With the soft ablation technique, biochemical tissue samples, placed onto the glass substances, were preferentially ablated by the laser ablation under the highly controlled energy fluence (soft ablation). Hence, no laser ablation was made on the glass substrate, because the energy fluence employed for the laser ablation of the biochemical samples was significantly lower than the energy threshold for the glass materials. With the preferential and total ablation of only biochemical samples, we can manage to obtain the homogeneous depth and volume of the sampling.

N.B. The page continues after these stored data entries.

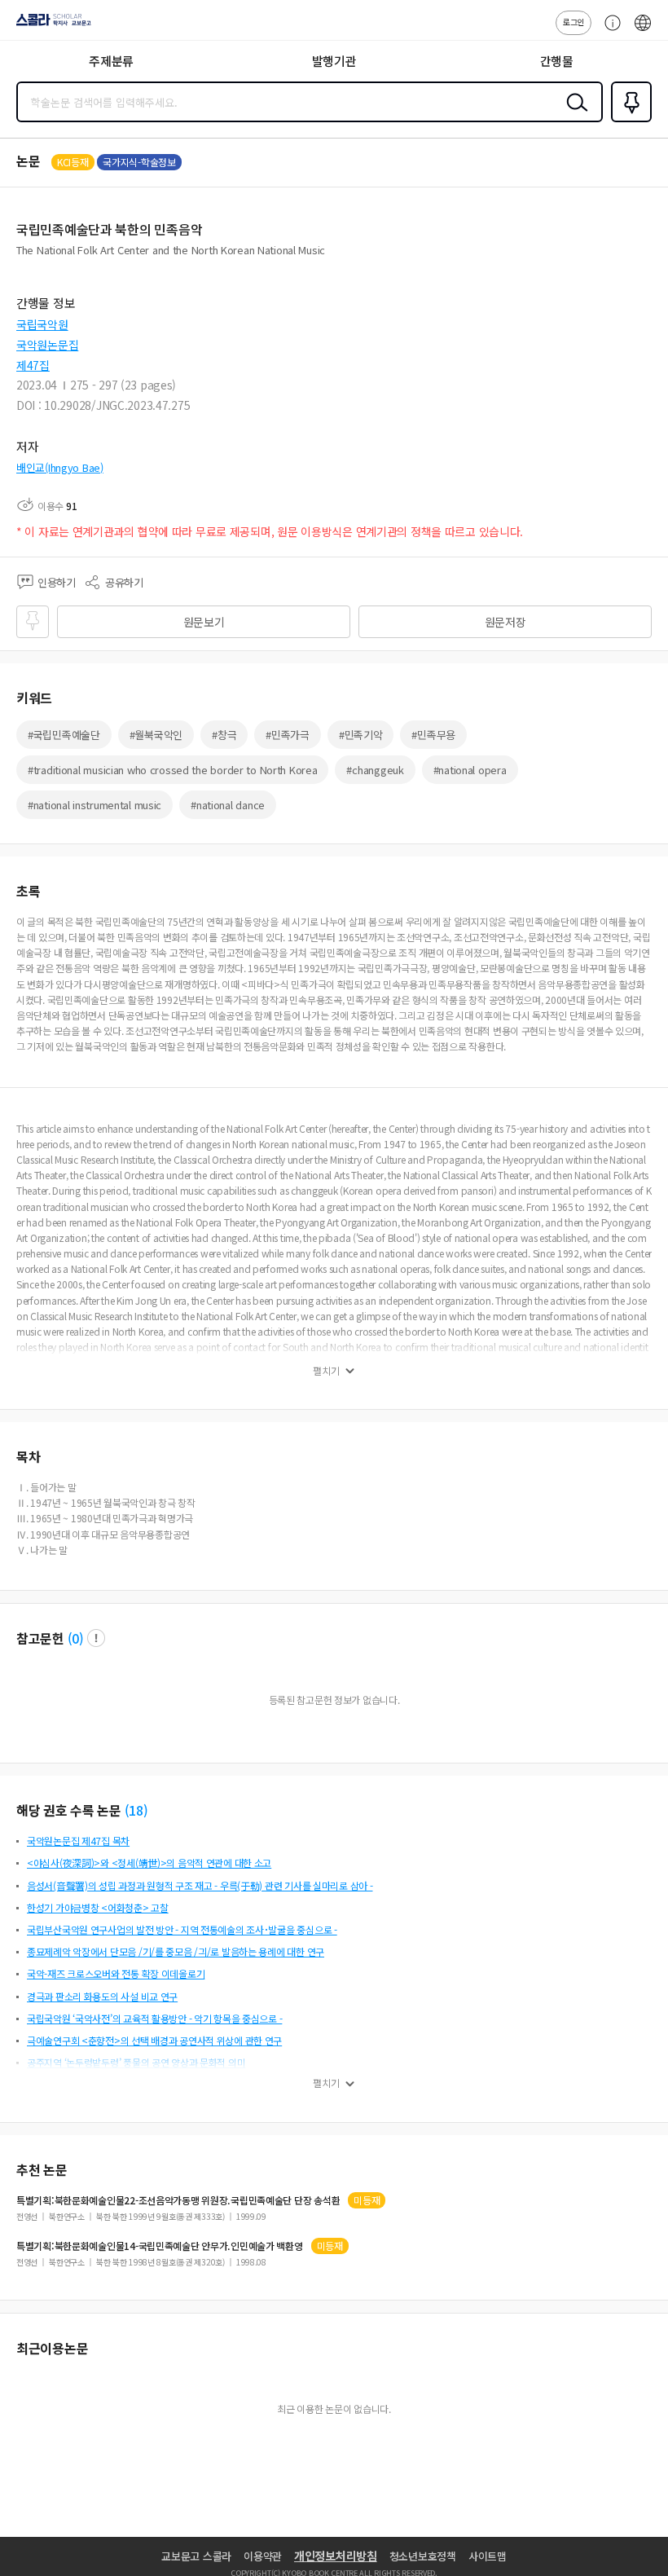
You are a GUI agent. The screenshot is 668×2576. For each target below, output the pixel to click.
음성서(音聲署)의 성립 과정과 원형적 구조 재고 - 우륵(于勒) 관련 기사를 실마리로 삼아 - (199, 1885)
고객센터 (608, 31)
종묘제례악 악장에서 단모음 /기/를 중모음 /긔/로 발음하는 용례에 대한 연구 (175, 1951)
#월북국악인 (156, 734)
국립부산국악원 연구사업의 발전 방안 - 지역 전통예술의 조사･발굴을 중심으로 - (182, 1929)
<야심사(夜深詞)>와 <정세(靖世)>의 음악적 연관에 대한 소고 (149, 1862)
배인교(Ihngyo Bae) (59, 467)
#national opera (470, 769)
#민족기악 (361, 734)
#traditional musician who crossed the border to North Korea (172, 769)
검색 (573, 115)
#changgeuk (374, 769)
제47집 (33, 365)
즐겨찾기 (628, 120)
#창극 (224, 734)
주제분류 (111, 60)
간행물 (557, 60)
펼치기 (326, 1370)
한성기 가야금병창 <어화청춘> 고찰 (98, 1907)
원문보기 (204, 622)
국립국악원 (42, 324)
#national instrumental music (94, 804)
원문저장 (505, 622)
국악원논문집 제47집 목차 (78, 1840)
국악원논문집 (47, 345)
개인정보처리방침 (335, 2555)
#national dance (228, 804)
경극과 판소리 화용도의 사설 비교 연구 (102, 1996)
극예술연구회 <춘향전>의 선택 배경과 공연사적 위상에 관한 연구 (154, 2040)
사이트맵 (487, 2556)
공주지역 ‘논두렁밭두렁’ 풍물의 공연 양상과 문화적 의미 (136, 2062)
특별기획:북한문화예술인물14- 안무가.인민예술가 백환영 (159, 2245)
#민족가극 (288, 734)
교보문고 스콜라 (196, 2556)
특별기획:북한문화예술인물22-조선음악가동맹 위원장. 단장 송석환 (178, 2200)
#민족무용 (433, 734)
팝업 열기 (96, 1638)
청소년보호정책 (422, 2556)
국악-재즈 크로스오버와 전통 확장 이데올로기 (115, 1973)
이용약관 (263, 2556)
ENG (643, 31)
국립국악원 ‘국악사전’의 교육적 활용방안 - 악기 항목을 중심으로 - (154, 2018)
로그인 (573, 21)
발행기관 (334, 60)
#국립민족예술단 (64, 734)
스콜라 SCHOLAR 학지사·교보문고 (50, 25)
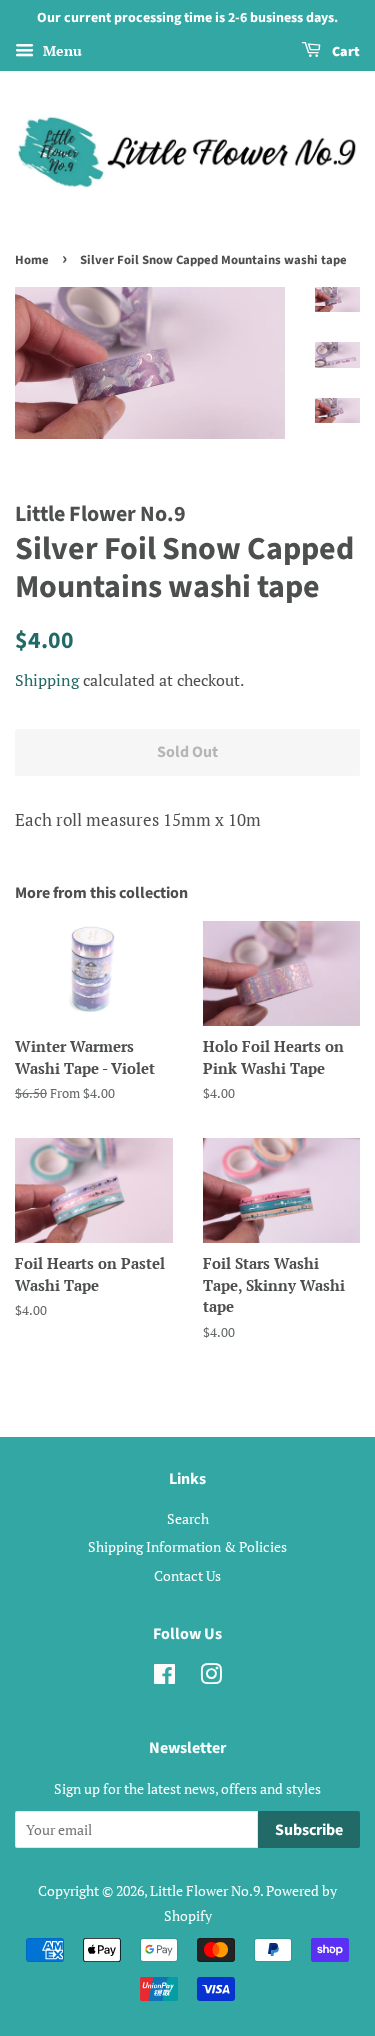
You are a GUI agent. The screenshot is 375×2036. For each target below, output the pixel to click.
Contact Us (187, 1575)
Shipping (47, 680)
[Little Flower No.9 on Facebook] (164, 1677)
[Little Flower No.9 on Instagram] (211, 1677)
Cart (344, 52)
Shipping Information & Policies (187, 1546)
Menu (60, 50)
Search (188, 1518)
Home (32, 260)
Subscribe (309, 1830)
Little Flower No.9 (205, 1890)
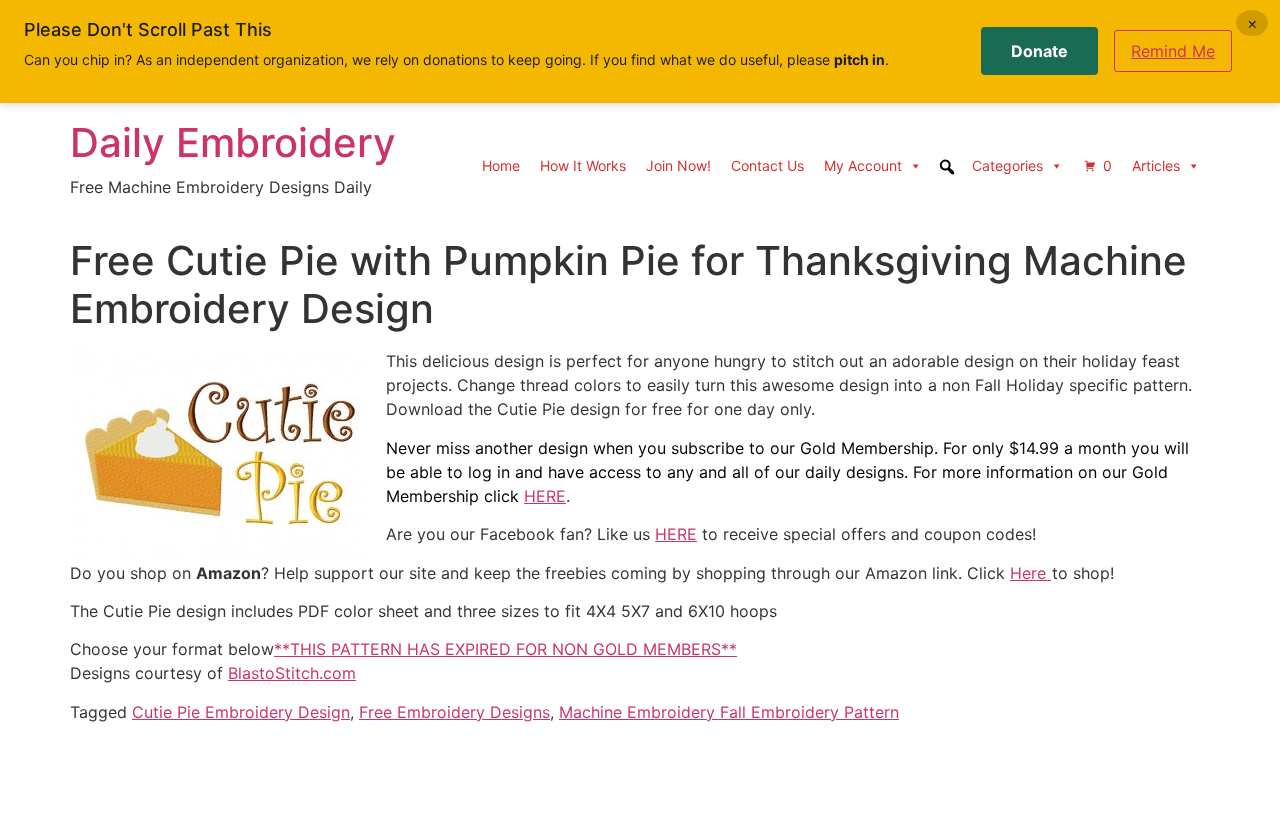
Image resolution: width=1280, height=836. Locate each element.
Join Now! (678, 165)
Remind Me (1173, 51)
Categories (1007, 165)
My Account (863, 165)
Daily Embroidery (233, 142)
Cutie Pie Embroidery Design (241, 712)
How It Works (583, 165)
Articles (1156, 165)
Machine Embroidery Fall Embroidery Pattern (729, 712)
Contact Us (767, 165)
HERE (545, 496)
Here (1030, 573)
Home (501, 165)
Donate (1039, 51)
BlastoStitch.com (292, 673)
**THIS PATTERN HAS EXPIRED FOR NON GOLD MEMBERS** (505, 649)
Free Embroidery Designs (454, 712)
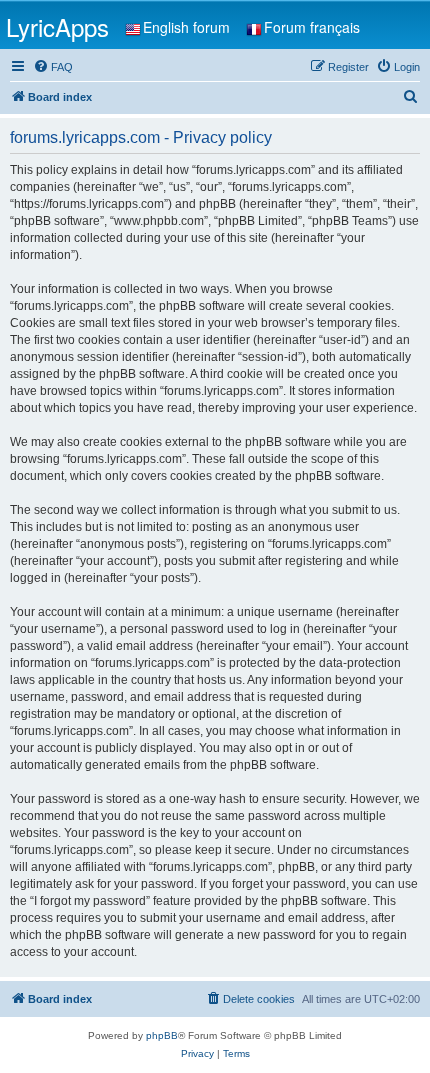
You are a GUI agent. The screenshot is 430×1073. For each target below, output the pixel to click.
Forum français (312, 27)
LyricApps (57, 26)
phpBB (162, 1035)
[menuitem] (53, 67)
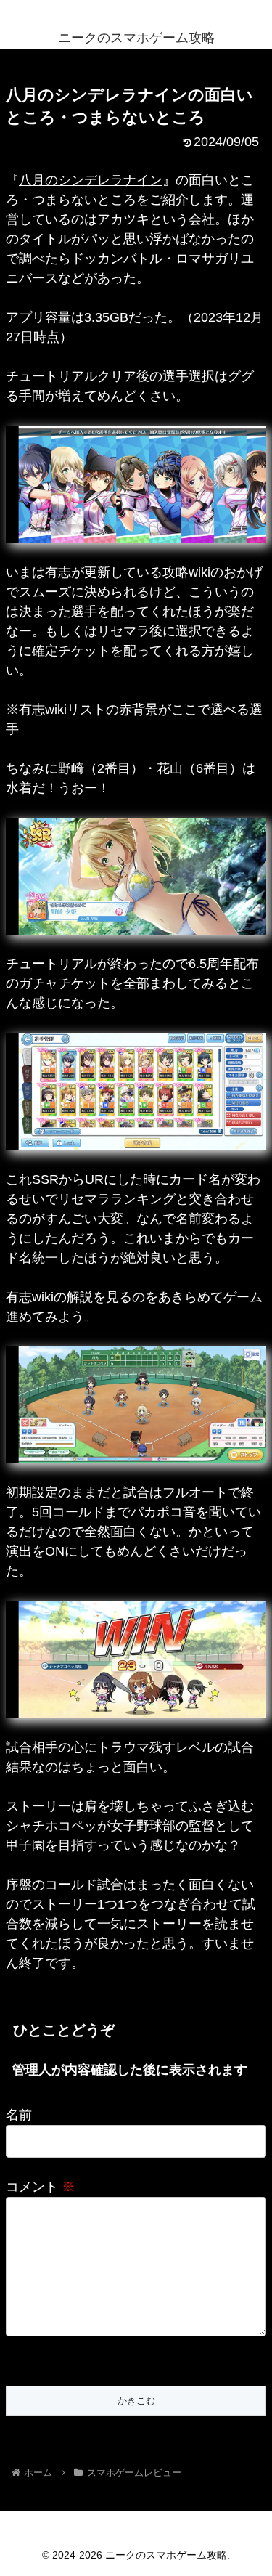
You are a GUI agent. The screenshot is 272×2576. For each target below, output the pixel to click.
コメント (40, 2186)
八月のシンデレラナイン (90, 180)
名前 (19, 2115)
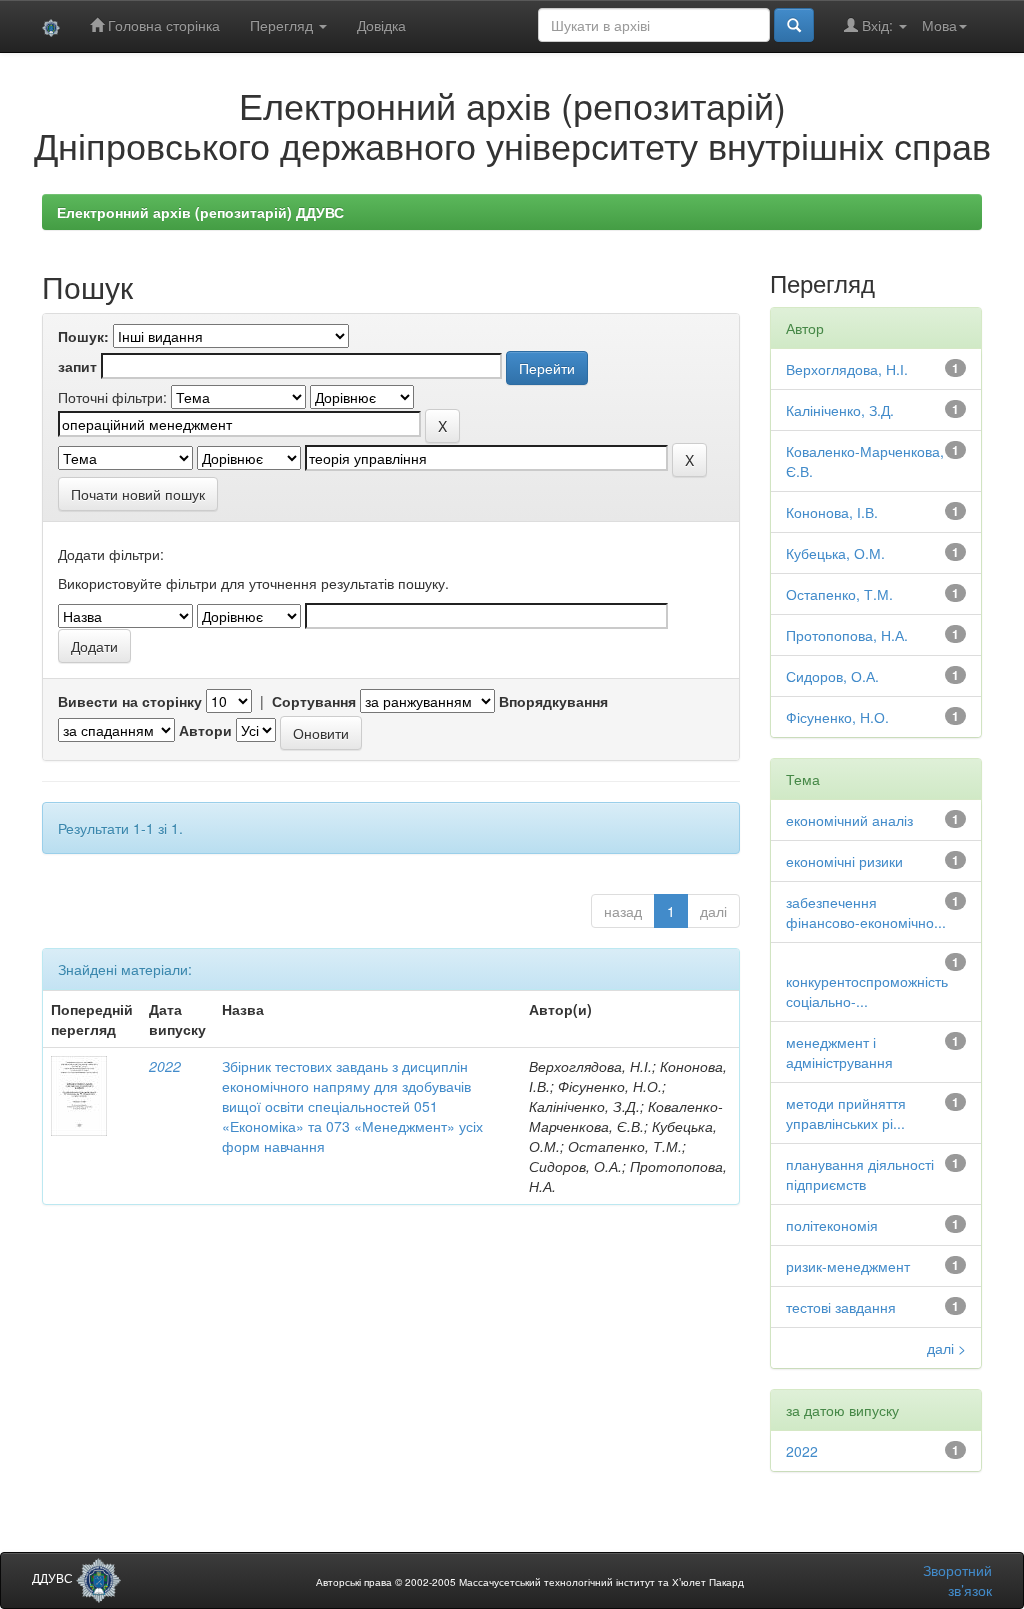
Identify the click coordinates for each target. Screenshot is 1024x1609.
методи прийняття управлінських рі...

To take a full advantage of the quantitative imagings, we have developed new software to obtain the imaging data from the repeated line profiling analysis. With the present software, possible correlation among the analytes can be easily evaluated from only the specific area, or lines. Moreover, possible contamination or secondary miving of the elements can also be tested. Another advantage of the present software is to accept almost all the time-profiling information achieved by various analytical techniques. Analytical features achieved by the combination of the LA-ICPMS technique and the present software will be demonstrated.